*** Block opens ***

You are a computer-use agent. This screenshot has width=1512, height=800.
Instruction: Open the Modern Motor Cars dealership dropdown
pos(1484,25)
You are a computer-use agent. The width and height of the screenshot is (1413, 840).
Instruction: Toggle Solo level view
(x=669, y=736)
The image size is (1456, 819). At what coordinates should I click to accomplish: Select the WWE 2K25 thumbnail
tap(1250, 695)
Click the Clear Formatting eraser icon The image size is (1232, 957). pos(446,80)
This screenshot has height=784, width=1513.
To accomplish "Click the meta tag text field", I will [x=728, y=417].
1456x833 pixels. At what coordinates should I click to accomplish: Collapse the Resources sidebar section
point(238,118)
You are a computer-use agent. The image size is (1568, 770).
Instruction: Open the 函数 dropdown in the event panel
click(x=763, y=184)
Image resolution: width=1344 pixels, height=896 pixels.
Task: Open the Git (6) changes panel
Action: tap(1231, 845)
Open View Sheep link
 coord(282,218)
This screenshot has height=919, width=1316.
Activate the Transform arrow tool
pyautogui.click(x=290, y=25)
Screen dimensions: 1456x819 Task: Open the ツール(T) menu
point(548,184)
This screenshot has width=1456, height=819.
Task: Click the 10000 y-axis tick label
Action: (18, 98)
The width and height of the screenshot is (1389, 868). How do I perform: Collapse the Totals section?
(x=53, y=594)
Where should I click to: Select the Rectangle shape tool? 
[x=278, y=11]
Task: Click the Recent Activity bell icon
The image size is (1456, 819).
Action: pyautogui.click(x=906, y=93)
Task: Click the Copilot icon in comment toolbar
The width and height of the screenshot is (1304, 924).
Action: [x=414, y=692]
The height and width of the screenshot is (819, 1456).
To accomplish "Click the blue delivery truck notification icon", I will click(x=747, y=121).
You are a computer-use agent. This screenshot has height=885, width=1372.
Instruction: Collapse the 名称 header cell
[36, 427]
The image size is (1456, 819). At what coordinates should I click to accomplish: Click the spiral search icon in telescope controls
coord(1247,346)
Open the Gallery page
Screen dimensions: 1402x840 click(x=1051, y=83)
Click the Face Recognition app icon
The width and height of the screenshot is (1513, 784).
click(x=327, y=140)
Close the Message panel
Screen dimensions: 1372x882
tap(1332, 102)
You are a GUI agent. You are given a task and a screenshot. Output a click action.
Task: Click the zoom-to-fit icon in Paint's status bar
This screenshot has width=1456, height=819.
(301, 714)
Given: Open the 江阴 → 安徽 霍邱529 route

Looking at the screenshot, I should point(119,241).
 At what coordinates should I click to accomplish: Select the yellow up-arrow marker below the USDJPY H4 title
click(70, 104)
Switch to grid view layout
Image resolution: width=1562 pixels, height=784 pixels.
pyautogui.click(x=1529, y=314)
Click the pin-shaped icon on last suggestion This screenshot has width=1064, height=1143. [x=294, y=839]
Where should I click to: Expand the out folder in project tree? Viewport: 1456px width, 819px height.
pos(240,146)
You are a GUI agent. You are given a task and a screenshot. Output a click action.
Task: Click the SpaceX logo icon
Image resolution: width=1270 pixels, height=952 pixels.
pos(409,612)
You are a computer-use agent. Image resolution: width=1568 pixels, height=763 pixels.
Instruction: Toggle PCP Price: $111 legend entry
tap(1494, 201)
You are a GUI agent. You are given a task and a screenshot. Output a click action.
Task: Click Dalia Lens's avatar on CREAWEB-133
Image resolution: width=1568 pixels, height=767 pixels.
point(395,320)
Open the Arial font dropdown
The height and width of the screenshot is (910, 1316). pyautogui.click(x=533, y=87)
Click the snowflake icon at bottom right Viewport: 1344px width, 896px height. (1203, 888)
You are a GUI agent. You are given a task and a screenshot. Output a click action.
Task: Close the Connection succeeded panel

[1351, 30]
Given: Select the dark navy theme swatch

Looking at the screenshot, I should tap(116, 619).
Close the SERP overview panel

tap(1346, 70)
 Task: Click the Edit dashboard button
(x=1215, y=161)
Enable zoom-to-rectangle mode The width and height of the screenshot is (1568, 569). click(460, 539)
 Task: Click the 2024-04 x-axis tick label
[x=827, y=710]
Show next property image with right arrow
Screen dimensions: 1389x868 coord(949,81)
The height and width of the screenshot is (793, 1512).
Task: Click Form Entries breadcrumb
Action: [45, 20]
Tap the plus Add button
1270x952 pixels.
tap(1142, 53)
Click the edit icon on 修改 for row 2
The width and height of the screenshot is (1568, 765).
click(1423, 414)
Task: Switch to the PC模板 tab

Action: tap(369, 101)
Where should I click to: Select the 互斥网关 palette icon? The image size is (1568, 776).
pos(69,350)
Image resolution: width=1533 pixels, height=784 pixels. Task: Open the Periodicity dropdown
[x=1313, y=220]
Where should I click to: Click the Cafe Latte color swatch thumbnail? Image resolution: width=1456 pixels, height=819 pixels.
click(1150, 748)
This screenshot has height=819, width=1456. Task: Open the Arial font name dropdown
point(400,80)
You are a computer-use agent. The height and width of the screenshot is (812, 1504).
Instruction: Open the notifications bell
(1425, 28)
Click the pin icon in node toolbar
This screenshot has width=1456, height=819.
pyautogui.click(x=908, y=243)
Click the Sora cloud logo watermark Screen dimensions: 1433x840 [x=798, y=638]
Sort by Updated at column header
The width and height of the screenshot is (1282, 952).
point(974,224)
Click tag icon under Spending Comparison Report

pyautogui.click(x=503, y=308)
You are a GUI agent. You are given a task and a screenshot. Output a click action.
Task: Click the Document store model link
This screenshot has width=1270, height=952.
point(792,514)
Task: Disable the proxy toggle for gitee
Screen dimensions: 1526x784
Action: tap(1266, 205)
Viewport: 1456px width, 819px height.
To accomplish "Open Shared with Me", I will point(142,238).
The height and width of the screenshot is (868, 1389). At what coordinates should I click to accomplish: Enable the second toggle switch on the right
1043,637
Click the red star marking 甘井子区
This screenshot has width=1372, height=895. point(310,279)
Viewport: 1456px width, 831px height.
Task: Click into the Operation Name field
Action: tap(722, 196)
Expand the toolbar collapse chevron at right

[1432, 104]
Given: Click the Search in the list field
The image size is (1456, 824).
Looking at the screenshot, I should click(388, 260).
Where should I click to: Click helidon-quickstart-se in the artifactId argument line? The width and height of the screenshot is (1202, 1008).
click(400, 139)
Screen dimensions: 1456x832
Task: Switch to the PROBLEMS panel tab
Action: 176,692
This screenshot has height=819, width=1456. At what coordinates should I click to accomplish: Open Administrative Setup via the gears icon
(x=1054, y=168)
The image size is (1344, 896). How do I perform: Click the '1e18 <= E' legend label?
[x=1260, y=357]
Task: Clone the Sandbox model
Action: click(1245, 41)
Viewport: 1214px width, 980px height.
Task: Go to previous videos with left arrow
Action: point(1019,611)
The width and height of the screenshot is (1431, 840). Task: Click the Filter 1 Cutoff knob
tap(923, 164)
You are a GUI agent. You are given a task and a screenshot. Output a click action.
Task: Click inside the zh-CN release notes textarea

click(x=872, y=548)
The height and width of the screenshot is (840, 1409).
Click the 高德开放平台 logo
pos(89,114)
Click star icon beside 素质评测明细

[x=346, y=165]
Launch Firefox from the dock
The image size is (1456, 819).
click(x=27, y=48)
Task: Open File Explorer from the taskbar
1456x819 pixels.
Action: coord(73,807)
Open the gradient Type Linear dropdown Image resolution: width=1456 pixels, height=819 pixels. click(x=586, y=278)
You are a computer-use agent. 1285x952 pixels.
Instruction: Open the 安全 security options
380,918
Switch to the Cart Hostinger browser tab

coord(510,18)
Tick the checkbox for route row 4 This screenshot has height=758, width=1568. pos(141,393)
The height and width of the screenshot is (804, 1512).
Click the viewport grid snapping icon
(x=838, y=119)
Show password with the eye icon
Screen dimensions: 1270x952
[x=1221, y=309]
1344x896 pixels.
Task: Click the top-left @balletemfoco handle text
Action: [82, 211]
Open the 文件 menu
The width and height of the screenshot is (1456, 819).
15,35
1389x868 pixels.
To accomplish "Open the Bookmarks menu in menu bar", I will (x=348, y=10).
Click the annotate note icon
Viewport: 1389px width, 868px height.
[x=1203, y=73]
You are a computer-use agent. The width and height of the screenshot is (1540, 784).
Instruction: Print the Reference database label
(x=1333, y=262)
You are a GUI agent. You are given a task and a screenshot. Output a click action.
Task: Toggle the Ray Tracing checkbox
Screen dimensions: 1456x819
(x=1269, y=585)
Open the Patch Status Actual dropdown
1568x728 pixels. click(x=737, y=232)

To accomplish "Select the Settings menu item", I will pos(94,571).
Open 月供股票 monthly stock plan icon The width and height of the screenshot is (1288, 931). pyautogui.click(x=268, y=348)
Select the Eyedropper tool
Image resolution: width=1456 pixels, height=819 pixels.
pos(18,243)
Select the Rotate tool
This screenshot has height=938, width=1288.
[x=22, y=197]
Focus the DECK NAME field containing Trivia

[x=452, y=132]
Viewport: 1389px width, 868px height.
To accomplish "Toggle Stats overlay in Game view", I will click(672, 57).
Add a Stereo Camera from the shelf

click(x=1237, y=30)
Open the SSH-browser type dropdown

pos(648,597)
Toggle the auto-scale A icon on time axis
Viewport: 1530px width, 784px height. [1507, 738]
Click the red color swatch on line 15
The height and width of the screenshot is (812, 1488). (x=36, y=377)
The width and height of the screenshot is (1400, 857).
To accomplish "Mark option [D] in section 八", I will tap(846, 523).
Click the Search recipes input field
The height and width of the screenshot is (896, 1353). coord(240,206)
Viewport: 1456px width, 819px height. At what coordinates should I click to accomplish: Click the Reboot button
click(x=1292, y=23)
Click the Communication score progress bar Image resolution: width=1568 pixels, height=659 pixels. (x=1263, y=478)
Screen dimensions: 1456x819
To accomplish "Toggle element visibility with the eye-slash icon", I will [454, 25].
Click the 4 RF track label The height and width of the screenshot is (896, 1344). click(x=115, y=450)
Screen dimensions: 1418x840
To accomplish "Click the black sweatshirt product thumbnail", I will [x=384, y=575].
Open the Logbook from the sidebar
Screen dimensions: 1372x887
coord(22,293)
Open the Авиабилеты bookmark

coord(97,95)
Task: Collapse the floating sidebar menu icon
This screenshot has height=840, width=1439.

*** Block closes ***

◆ REQUIRED ACTION
Scan the listing above, and wherever a line holds the word "computer", copy it.

◆ SOLUTION TO THIS EXERCISE
You are a computer-use agent. This screenshot has width=1512, height=800.
You are a computer-use agent. The width and height of the screenshot is (1413, 840).
You are a computer-use agent. The image size is (1568, 770).
You are a computer-use agent. This screenshot has height=885, width=1372.
You are a computer-use agent. Image resolution: width=1568 pixels, height=763 pixels.
You are a computer-use agent. The height and width of the screenshot is (812, 1504).
You are a computer-use agent. 1285x952 pixels.
You are a computer-use agent. The width and height of the screenshot is (1540, 784).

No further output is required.